Las imprudencias se pagan, cada vez más. Seguramente está el país lleno de padres que cogen a sus hijos en brazos delante de un novillo, que les acercan el puro en las bodas para hacerles una foto “como si fueran adultos”, que los suben sobre los hombros de la multitud hasta llegar al manto de la Virgen, que les dan dinero para comprar petardos, que les regalan pequeñas escopetas para aprender a cazar y otros que les apuntan a deportes de riesgo para que “sean como papá o como el abuelo”. Ser padre no significa ser un primor.
La plaza pública de Twitter, tan romana, puso el pulgar del revés para que dieran muerte al gladiador. Yo también. El acto de imprudencia de Fran Rivera fue un atrevimiento lleno de riesgo y un atolondramiento justificado por el amor a la familia y a la tradición. En ese aturdimiento de los que son de “otra raza” se justifican las cosas así, con la rutina de la genética. Como si el rito, la costumbre y los modos de hacer de tus ancestros ya fueran carné de bondad.
Ya digo que no es el único padre que tiene prácticas de pollo sin cabeza. Está lleno este país de tradiciones en las que los niños se ven colgados del riesgo y del más burdo aprendizaje. Lo raro es vivir que diría Martín Gaite. Pero, claro, todos esos padres irreflexivos no cuelgan la foto en Twitter ni son famosos.
De todo esto, vaya por delante que me espanta una fiesta en la que matar se considera arte y se justifica con la salvación de la especie animal, lo que me gusta es el efecto que ha generado. Un montón de fotos de padres con sus hijos en brazos y algún animal de compañía en casa. Me ha parecido una bellísima imagen de cariño y hogar. El Partido Pacma (ya no busca votos) generó ese #PadresConCorazón en el que infinidad de perros o gatos salían junto a los niños jugando. Algo sencillo, impactante y bello. A veces hay que pensar en las respuestas, y esta es una.
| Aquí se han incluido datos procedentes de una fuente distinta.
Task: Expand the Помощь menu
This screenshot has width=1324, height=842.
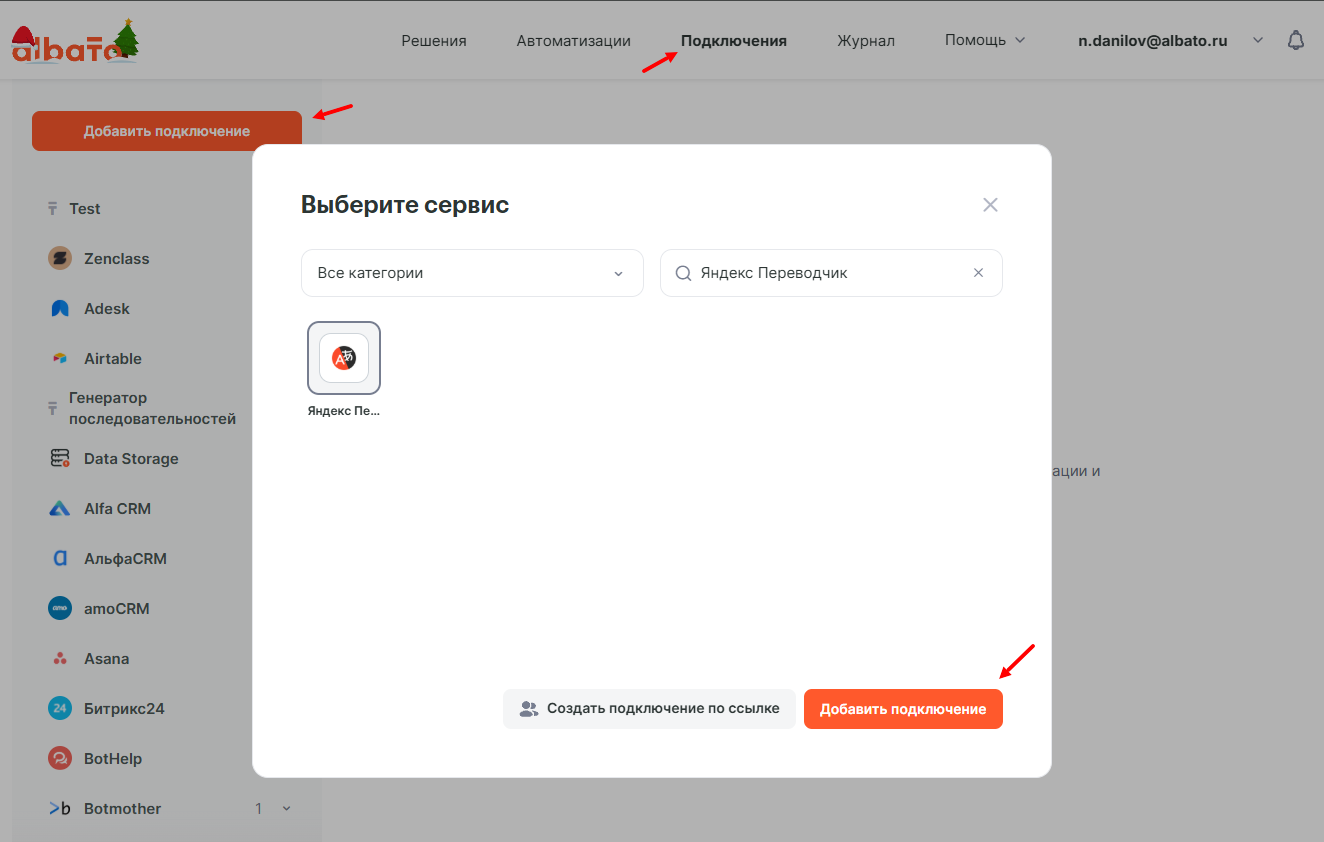Action: (x=985, y=41)
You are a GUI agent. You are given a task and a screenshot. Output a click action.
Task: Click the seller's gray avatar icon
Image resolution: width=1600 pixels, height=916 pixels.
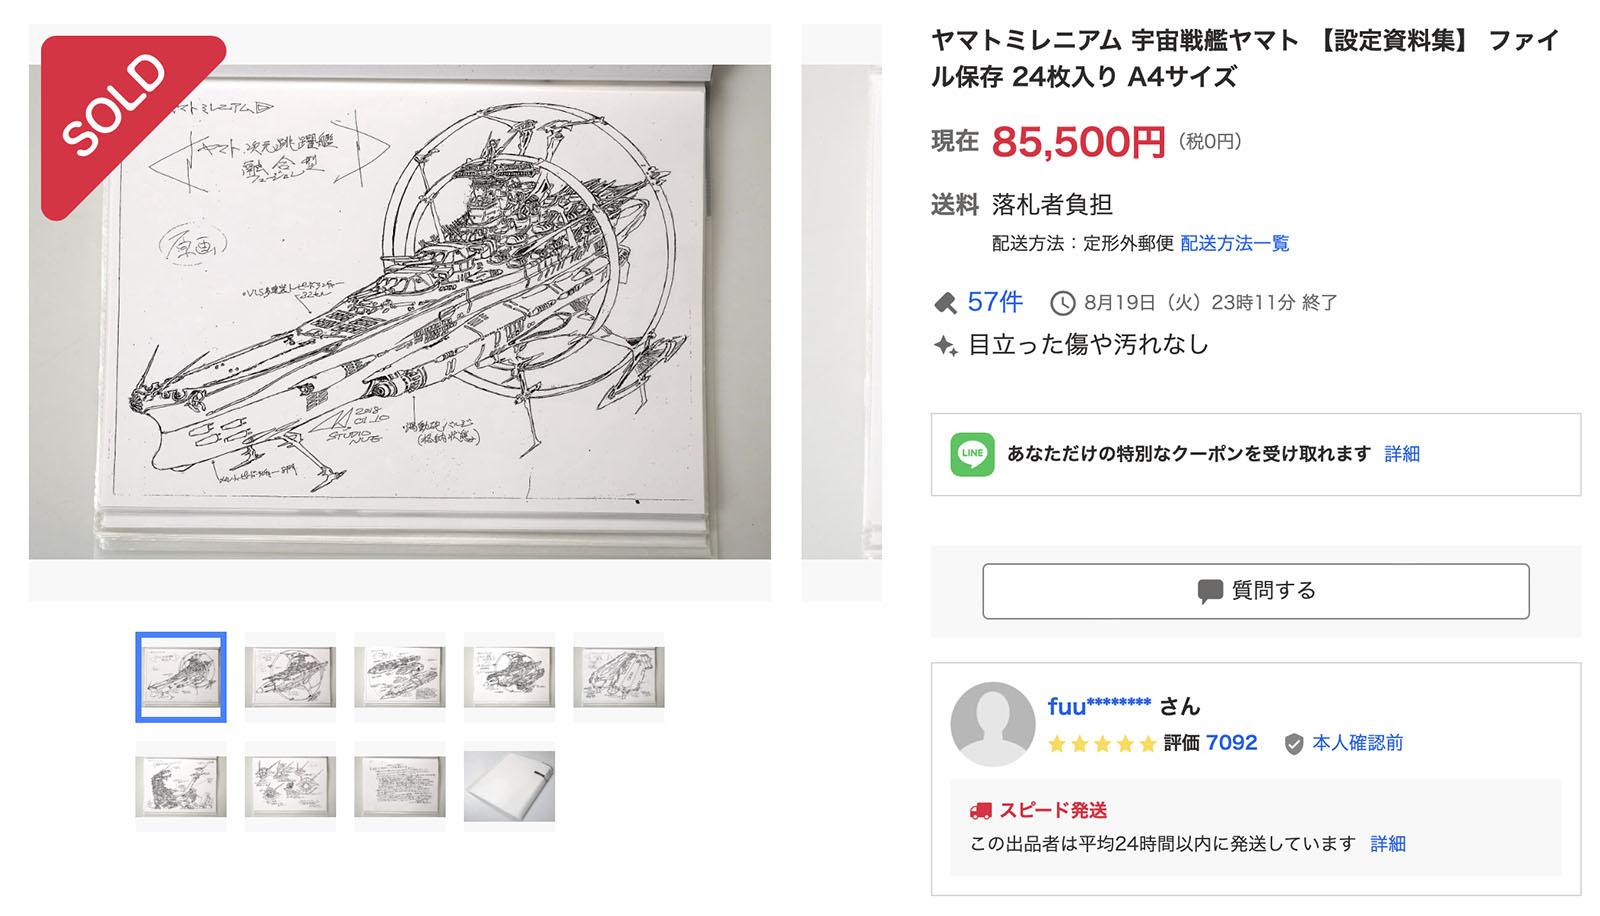(992, 724)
Pero también, dicho esto, me ha generado mucho miedo la Plaza Pública de Twitter. Esa Roma virtual que enjuicia y condena a golpe de tuit sacando lo peor del chiste, la maldad y la beatería de la nueva moral. No me gustan los toros, no me gustó lo que hizo Fran, que actúe la fiscalía o la madre superiora, pero empiezo a ver linchamientos desproporcionados. Ya lo dije aquí, la dictadura de Twitter condena o eleva como un termómetro visceral en el que los versos del hashtag se convierten en los Diez Mandamientos.
No me gusta tener miedo.
Me voy a acordar de mi padre, camionero y duro como las cepas de la viña, cuando me llevaba en su tráiler de viaje. Jamás me sentó al volante. En la guantera ponía: “Papá, no corras”. Pero una nochevieja sufrió un gravísimo accidente porque otros habían bebido en algún bar de carretera. Eran años de imprudencias. No eran conscientes del peligro. Y, por lo que veo, ahora tampoco.